Abstract:
Objective In intelligent ship motion control, accurate trajectory tracking of three-degree-of-freedom fully actuated ships poses a significant challenge. The complex and variable marine environment exposes ships to unpredictable and strongly coupled environmental forces, such as wind, waves, currents, and water resistance. Consequently, achieving precise trajectory tracking while ensuring system robustness is crucial. This study aims to tackle this challenge by proposing a cascade MPC control algorithm designed to enhance the efficiency of ship trajectory tracking control.
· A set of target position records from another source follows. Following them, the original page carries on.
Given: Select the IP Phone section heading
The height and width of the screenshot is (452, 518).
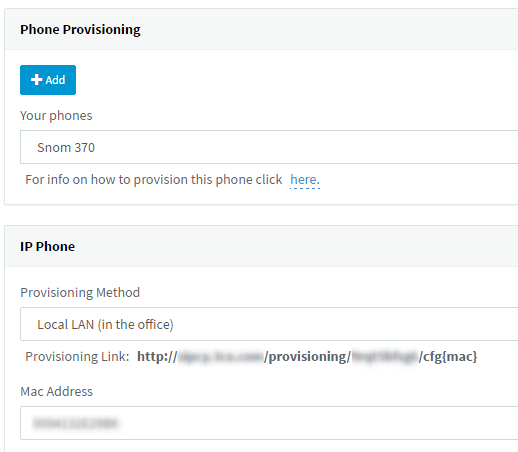Looking at the screenshot, I should (x=47, y=246).
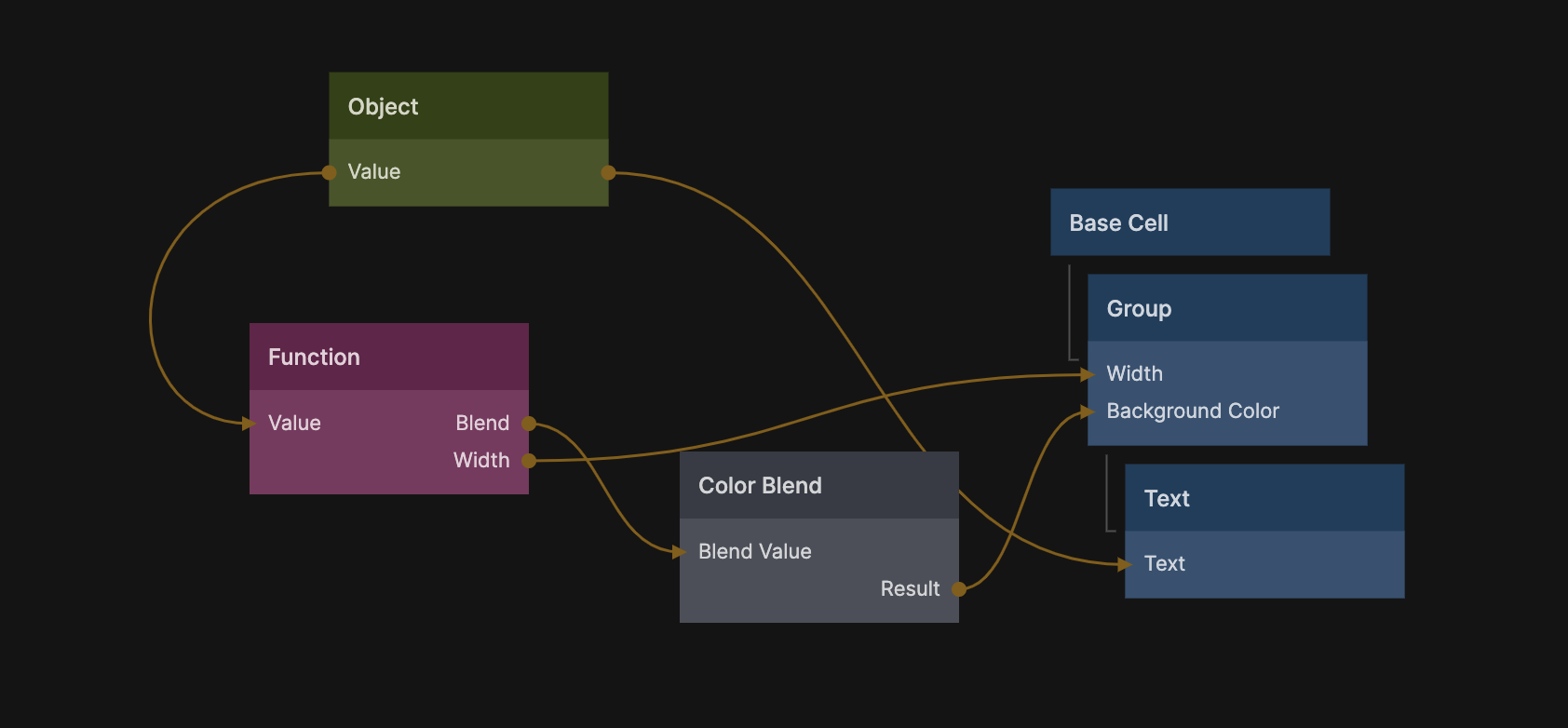
Task: Click the Object node's right output port
Action: click(608, 172)
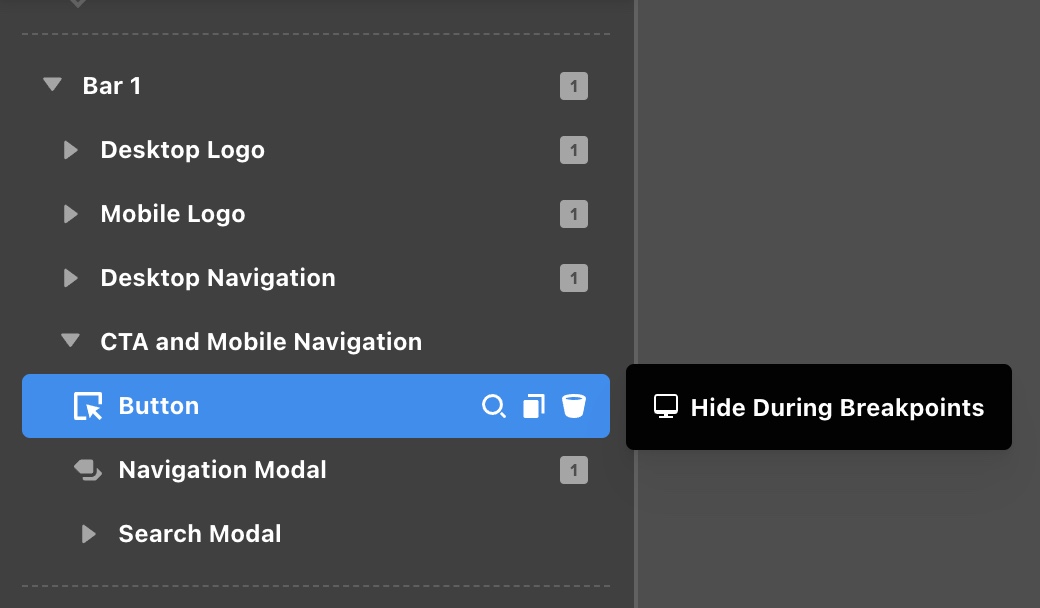This screenshot has width=1040, height=608.
Task: Select the Search Modal label
Action: point(199,534)
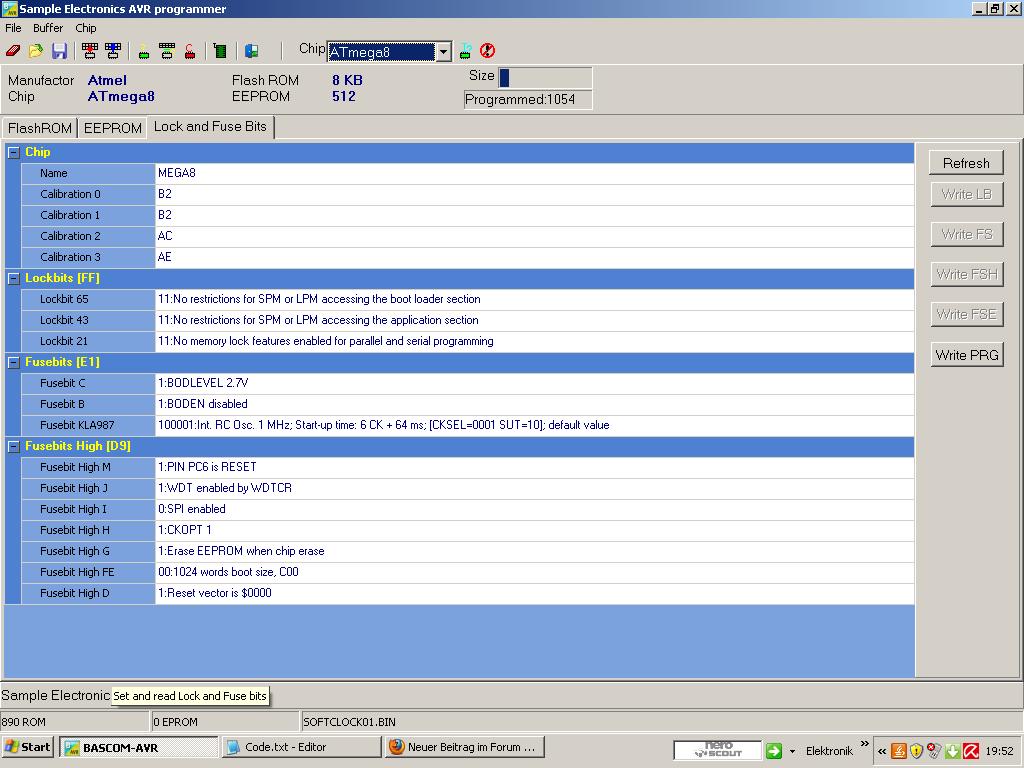
Task: Collapse the Lockbits [FF] section
Action: point(13,278)
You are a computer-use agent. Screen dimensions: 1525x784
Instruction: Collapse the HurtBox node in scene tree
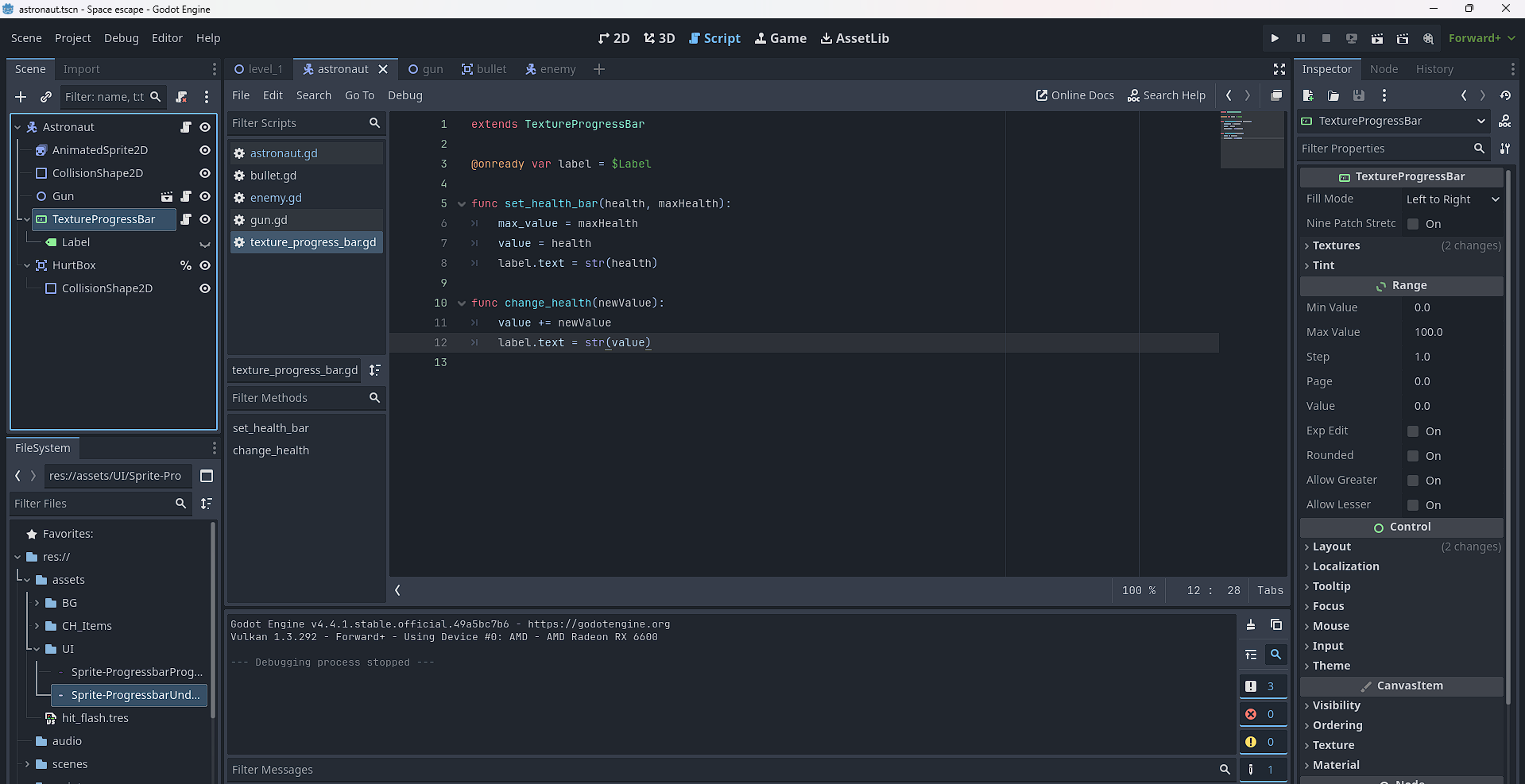pyautogui.click(x=27, y=265)

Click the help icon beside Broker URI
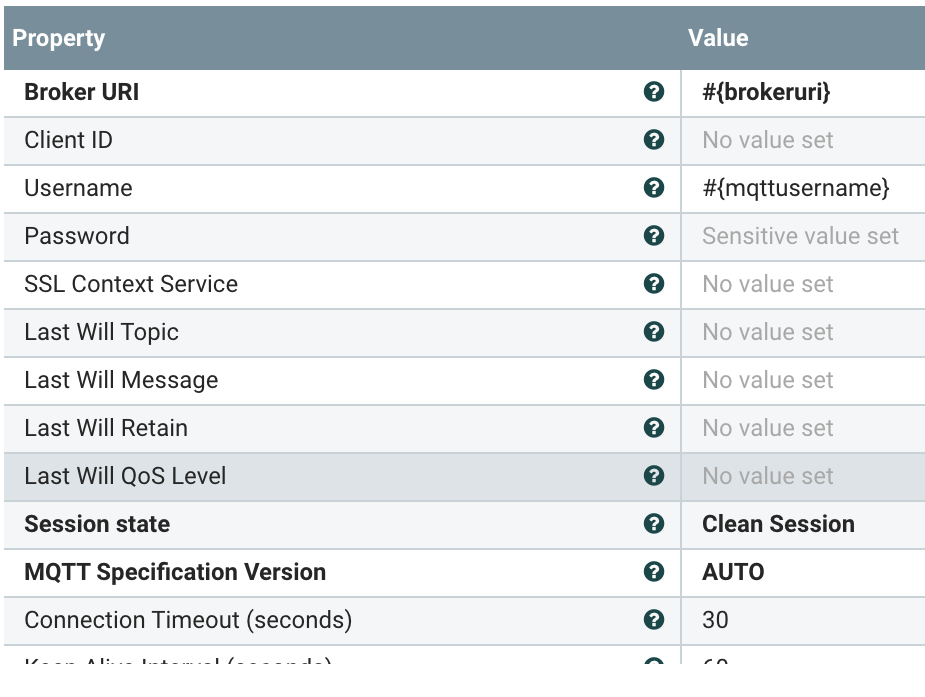tap(654, 92)
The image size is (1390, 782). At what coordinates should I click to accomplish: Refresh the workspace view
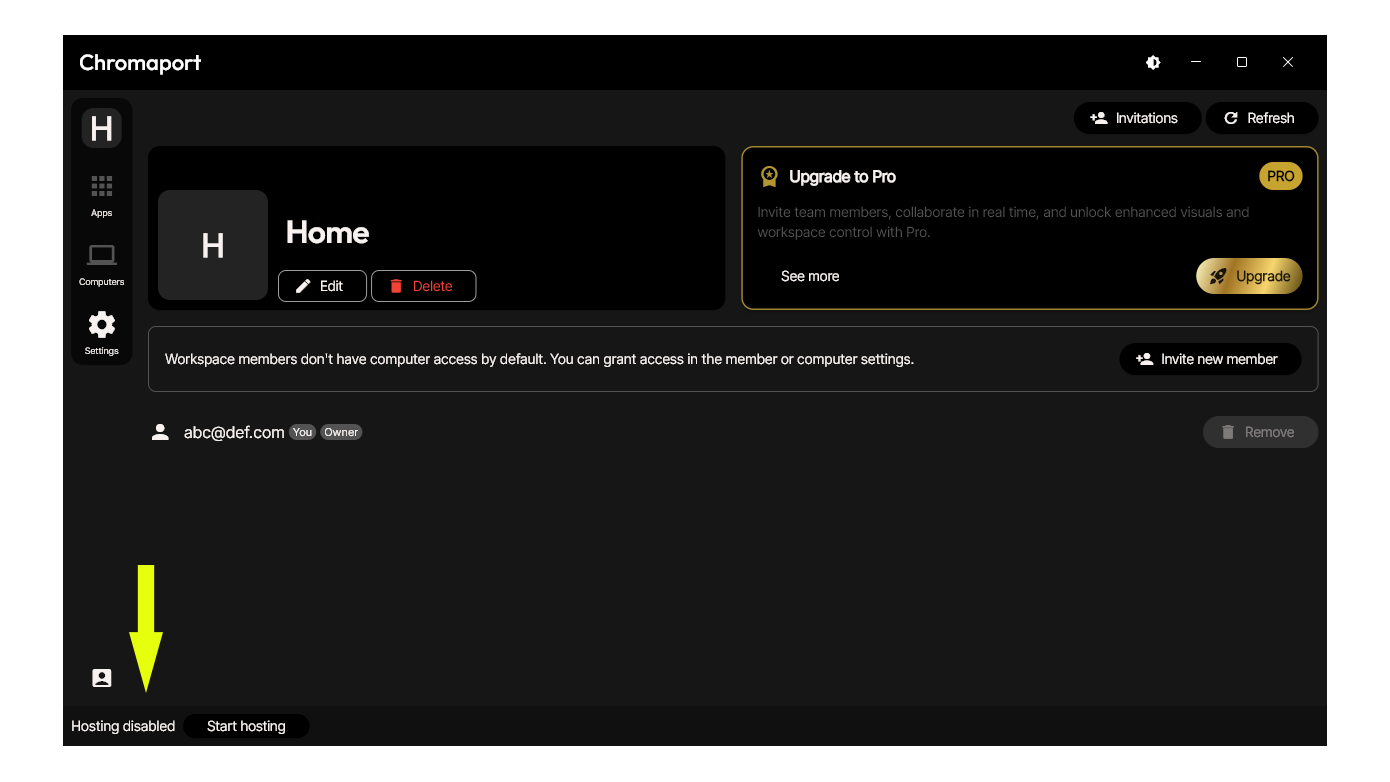pyautogui.click(x=1260, y=118)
Methods The research methodology is both comprehensive and systematic. First, the model predictive control (MPC) controller is designed by integrating the ship's kinematics and dynamics equations separately. These two controllers are then combined to create a cascaded MPC controller, which addresses the characteristics of ship motion from both kinematic and dynamic perspectives. An optimization problem is then formulated, with state variables, input variables, and final value variables as objective functions, and system input and state constraints considered. To verify the simulation, a CyberShip II fully actuated ship is employed as a case study for circular trajectories, examining the impact of various cascaded MPC controller parameters in detail. Furthermore, the study investigates how controller parameter adjustments affect circular trajectory tracking under varying frequencies and amplitudes of environmental forces.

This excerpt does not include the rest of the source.